-- Opening Marker --
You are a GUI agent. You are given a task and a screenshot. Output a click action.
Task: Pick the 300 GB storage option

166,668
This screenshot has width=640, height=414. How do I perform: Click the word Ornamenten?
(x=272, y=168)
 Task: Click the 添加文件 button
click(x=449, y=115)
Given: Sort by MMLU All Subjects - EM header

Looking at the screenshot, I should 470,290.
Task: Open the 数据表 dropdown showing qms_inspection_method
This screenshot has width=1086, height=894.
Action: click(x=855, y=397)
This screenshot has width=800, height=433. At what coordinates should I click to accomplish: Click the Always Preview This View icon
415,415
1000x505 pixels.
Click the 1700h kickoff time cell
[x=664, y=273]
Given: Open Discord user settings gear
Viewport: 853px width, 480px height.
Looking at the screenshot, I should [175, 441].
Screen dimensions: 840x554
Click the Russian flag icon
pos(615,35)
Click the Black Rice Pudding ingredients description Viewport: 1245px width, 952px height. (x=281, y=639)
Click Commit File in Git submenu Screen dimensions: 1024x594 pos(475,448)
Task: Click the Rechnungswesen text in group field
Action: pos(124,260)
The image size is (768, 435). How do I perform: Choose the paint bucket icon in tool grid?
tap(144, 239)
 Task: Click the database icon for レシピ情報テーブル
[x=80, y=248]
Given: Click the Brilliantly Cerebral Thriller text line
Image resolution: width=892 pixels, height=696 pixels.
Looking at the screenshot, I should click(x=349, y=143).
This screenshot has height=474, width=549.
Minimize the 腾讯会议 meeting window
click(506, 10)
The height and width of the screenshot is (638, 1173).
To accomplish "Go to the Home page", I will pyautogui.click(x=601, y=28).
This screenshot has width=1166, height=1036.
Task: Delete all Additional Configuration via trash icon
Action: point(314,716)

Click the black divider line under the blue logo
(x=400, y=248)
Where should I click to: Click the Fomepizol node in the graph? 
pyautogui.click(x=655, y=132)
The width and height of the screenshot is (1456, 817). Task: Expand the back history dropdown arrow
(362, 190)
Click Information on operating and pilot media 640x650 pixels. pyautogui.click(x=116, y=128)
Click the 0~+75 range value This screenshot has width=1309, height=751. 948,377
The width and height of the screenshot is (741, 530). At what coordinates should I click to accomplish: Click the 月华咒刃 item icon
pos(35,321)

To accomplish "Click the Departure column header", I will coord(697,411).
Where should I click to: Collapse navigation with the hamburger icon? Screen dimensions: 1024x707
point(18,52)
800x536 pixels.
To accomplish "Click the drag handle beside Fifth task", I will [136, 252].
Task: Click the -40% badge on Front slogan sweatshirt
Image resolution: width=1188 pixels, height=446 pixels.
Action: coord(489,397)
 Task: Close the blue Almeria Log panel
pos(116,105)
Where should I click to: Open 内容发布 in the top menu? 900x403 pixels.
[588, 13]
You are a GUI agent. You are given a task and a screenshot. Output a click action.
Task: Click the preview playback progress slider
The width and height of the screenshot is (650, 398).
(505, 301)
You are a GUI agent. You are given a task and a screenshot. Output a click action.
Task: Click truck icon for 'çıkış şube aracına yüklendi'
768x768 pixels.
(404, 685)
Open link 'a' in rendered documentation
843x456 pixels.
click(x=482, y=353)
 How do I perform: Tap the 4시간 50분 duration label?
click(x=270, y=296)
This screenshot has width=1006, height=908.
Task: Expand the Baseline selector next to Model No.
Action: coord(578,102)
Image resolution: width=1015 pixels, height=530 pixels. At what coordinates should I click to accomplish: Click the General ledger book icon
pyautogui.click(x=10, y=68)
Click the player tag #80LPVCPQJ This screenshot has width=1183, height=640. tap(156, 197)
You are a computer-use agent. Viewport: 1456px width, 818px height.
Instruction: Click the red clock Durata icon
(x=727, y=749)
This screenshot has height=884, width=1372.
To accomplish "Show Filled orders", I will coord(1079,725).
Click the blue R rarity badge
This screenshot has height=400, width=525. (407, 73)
-- Closing Marker --
Exercise brief:
Exact copies of every record are required.

Exercise result:
You are a GUI agent. You are given a task and a screenshot. Output a click action.
Task: Pick the 300 GB storage option

166,668
This screenshot has width=640, height=414. How do I perform: Click the word Ornamenten?
(x=272, y=168)
 Task: Click the 添加文件 button
click(x=449, y=115)
Given: Sort by MMLU All Subjects - EM header

Looking at the screenshot, I should 470,290.
Task: Open the 数据表 dropdown showing qms_inspection_method
This screenshot has width=1086, height=894.
Action: click(x=855, y=397)
This screenshot has width=800, height=433. At what coordinates should I click to accomplish: Click the Always Preview This View icon
415,415
1000x505 pixels.
Click the 1700h kickoff time cell
[x=664, y=273]
Given: Open Discord user settings gear
Viewport: 853px width, 480px height.
Looking at the screenshot, I should [175, 441].
Screen dimensions: 840x554
Click the Russian flag icon
pos(615,35)
Click the Black Rice Pudding ingredients description Viewport: 1245px width, 952px height. (x=281, y=639)
Click Commit File in Git submenu Screen dimensions: 1024x594 pos(475,448)
Task: Click the Rechnungswesen text in group field
Action: pos(124,260)
The image size is (768, 435). How do I perform: Choose the paint bucket icon in tool grid?
tap(144, 239)
 Task: Click the database icon for レシピ情報テーブル
[x=80, y=248]
Given: Click the Brilliantly Cerebral Thriller text line
Image resolution: width=892 pixels, height=696 pixels.
Looking at the screenshot, I should click(x=349, y=143).
This screenshot has height=474, width=549.
Minimize the 腾讯会议 meeting window
click(506, 10)
The height and width of the screenshot is (638, 1173).
To accomplish "Go to the Home page", I will pyautogui.click(x=601, y=28).
This screenshot has width=1166, height=1036.
Task: Delete all Additional Configuration via trash icon
Action: point(314,716)

Click the black divider line under the blue logo
(x=400, y=248)
Where should I click to: Click the Fomepizol node in the graph? 
pyautogui.click(x=655, y=132)
The width and height of the screenshot is (1456, 817). Task: Expand the back history dropdown arrow
(362, 190)
Click Information on operating and pilot media 640x650 pixels. pyautogui.click(x=116, y=128)
Click the 0~+75 range value This screenshot has width=1309, height=751. 948,377
The width and height of the screenshot is (741, 530). At what coordinates should I click to accomplish: Click the 月华咒刃 item icon
pos(35,321)

To accomplish "Click the Departure column header", I will coord(697,411).
Where should I click to: Collapse navigation with the hamburger icon? Screen dimensions: 1024x707
point(18,52)
800x536 pixels.
To accomplish "Click the drag handle beside Fifth task", I will [136, 252].
Task: Click the -40% badge on Front slogan sweatshirt
Image resolution: width=1188 pixels, height=446 pixels.
Action: coord(489,397)
 Task: Close the blue Almeria Log panel
pos(116,105)
Where should I click to: Open 内容发布 in the top menu? 900x403 pixels.
[588, 13]
You are a GUI agent. You are given a task and a screenshot. Output a click action.
Task: Click the preview playback progress slider
The width and height of the screenshot is (650, 398).
(505, 301)
You are a GUI agent. You are given a task and a screenshot. Output a click action.
Task: Click truck icon for 'çıkış şube aracına yüklendi'
768x768 pixels.
(404, 685)
Open link 'a' in rendered documentation
843x456 pixels.
click(x=482, y=353)
 How do I perform: Tap the 4시간 50분 duration label?
click(x=270, y=296)
This screenshot has width=1006, height=908.
Task: Expand the Baseline selector next to Model No.
Action: coord(578,102)
Image resolution: width=1015 pixels, height=530 pixels. At what coordinates should I click to accomplish: Click the General ledger book icon
pyautogui.click(x=10, y=68)
Click the player tag #80LPVCPQJ This screenshot has width=1183, height=640. tap(156, 197)
You are a computer-use agent. Viewport: 1456px width, 818px height.
Instruction: Click the red clock Durata icon
(x=727, y=749)
This screenshot has height=884, width=1372.
To accomplish "Show Filled orders", I will coord(1079,725).
Click the blue R rarity badge
This screenshot has height=400, width=525. (407, 73)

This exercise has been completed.